Wstrząsające zarzuty dla Ryana Giggsa. Ruszył proces byłego gwiazdora Manchesteru United
Ryan Giggs znów jest w centrum uwagi. Kolejny raz z powodów obyczajowych. W Manchesterze rozpoczął się proces byłego piłkarza, w którym jest oskarżany o napaść na byłą partnerkę Kate Greville.
Sprawę nagłośniono w listopadzie 2020 roku. Walijczyk został wówczas zatrzymany przez policję za naruszenie nietykalności cielesnej byłej już partnerki. Kilka miesięcy później z tego powodu został odsunięty od prowadzenia reprezentacji Walii.
Proces w sprawie Giggsa rozpoczął się dopiero teraz - kilka miesięcy po planowanym terminie. Wyrok jest spodziewany nawet za dwa tygodnie.
Byłemu skrzydłowemu postawiono szereg poważnych zarzutów dotyczących znęcania się nad kobietą, nękania, poniżanie, kontrolę i przymuszanie kobiety.
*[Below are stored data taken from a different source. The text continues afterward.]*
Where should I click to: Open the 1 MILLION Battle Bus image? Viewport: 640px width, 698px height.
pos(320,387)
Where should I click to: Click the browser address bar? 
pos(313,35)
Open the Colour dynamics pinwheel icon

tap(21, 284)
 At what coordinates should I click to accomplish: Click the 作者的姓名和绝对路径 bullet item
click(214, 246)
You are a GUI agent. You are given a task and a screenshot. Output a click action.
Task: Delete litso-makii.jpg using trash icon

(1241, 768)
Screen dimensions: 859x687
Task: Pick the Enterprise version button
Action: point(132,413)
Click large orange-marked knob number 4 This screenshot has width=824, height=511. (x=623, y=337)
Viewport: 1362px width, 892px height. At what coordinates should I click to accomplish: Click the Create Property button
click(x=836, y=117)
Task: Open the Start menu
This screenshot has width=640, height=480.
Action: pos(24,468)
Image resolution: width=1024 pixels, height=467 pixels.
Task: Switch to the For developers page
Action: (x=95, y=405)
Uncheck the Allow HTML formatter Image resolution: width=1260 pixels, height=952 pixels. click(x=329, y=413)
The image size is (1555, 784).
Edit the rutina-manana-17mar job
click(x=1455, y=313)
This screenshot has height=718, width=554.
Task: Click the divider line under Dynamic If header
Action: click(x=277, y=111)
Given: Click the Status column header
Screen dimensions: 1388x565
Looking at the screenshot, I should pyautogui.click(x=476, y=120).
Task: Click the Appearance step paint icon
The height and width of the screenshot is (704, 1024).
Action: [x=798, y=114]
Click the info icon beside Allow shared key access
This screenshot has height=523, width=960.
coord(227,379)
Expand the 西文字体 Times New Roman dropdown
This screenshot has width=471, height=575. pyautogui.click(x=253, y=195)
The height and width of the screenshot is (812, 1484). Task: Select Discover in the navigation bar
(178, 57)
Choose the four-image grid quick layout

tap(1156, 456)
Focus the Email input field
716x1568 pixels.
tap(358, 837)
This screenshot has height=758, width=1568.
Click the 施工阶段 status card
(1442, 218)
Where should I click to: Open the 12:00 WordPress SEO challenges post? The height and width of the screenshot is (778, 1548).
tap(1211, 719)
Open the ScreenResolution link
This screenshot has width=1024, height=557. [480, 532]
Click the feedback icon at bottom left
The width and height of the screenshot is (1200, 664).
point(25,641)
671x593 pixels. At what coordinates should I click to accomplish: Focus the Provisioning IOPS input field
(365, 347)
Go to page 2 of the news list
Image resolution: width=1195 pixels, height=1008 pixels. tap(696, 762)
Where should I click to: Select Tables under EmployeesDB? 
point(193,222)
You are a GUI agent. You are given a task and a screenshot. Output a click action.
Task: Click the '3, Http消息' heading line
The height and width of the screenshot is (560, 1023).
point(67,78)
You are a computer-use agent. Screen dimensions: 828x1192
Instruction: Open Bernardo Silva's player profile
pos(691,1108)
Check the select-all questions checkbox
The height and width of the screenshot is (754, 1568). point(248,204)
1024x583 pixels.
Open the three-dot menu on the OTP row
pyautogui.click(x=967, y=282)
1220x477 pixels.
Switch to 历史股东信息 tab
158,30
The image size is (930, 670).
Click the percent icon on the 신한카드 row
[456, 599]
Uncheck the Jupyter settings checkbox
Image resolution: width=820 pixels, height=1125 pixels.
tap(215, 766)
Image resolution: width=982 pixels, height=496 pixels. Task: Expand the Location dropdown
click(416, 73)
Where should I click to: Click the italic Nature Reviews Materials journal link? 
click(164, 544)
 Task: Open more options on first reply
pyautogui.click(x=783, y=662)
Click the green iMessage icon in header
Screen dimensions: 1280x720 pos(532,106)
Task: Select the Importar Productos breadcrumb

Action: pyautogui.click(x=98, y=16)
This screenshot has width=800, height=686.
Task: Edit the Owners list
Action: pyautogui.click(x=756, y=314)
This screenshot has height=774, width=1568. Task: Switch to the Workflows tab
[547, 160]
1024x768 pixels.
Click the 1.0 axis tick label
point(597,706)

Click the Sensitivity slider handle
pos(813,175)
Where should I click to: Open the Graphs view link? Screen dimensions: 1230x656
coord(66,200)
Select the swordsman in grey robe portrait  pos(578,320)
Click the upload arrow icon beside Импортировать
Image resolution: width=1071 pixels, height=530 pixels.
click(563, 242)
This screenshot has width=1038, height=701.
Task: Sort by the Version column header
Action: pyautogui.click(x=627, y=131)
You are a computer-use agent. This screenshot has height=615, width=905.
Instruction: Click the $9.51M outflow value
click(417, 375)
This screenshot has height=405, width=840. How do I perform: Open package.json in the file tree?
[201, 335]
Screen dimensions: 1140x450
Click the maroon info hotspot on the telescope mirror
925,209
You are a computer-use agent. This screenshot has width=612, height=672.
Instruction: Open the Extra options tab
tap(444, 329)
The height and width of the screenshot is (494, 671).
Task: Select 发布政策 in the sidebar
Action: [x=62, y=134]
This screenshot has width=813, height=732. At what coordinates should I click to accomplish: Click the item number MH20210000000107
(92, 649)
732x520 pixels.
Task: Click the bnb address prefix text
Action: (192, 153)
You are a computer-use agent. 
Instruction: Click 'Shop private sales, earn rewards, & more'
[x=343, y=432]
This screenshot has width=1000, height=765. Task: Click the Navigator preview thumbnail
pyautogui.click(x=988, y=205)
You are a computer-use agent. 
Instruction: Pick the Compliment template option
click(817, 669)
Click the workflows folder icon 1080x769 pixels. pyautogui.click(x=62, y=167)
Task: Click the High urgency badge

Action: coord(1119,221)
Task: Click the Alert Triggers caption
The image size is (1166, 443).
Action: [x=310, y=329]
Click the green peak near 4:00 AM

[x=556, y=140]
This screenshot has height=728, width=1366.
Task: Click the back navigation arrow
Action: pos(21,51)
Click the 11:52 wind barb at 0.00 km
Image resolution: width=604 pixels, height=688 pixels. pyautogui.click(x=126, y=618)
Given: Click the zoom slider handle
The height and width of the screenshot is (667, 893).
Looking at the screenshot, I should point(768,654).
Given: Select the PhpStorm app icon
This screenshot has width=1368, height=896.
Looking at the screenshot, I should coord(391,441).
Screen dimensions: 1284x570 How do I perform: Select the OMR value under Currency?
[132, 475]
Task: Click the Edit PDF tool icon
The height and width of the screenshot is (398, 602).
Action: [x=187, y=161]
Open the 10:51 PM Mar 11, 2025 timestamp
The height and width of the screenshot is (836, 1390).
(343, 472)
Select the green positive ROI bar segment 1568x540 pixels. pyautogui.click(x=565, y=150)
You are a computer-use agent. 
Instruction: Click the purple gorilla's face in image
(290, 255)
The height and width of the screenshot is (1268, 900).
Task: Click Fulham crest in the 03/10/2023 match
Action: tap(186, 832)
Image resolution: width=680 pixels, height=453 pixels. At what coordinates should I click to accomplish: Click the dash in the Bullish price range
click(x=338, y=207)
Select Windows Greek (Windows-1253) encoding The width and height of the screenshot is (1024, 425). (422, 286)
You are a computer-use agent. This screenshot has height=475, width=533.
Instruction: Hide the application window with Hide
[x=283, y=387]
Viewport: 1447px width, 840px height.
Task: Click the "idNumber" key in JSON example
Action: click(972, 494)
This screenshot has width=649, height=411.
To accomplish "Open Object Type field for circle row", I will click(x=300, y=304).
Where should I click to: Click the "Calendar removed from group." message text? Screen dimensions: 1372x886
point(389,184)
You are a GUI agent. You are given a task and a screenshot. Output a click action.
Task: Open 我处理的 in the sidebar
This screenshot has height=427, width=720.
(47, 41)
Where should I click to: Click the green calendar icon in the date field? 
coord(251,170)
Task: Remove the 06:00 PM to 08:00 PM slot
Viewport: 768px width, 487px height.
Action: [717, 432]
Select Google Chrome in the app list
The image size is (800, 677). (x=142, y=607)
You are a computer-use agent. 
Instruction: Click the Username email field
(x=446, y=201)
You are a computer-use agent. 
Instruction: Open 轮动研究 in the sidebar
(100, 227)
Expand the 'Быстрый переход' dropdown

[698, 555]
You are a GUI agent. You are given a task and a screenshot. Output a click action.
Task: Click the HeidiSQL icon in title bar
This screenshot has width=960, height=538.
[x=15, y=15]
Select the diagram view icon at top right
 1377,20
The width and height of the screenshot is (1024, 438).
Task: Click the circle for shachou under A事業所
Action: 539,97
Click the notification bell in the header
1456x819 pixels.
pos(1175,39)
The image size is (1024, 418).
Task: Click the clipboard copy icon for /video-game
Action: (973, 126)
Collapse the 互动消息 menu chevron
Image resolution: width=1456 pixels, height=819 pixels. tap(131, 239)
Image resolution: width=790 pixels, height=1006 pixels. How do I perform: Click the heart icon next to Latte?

Swoich czynów miał dopuszczać się przez trzy lata.
Dowodami, na które powołuje się prokuratura, są m.in. nagrania z kamer bezpieczeństwa zamontowanych w domu Giggsa.
Były piłkarz miał m.in. całkowicie stracić kontrolę nad sobą i celowo uderzyć głową Greville", powodując u niej obrzęk warg i siniaki, wysyłać jej obraźliwe wiadomości czy szantażować. Zdaniem prokuratora Petera Wrighta było to zaledwie jedno z szeregu przemocowych zachowań Giggsa. 48-latek miał regularnie obrażać byłą partnerkę i być agresywny wobec jej siostry Emmy.
- Giggs dopuszczał się systematycznego, a czasami brutalnego wykorzystywania kobiety. Wyznawał, że ją kocha, a w rzeczywistości żęrował na jej słabości dla jej własnej satysfakcji - mówił prokurator Wright.
Giggs nie zgadza się z większością zarzutów. Jego adwokat, Chris Daw, przekonuje, że zarzuty są oparte na "zniekształceniu, wyolbrzymieniu i kłamstwo". Walijczyk przyznał się jedynie do czegoś, co określa jako "drobny i przypadkowy" dotyk podczas sporu o telefon.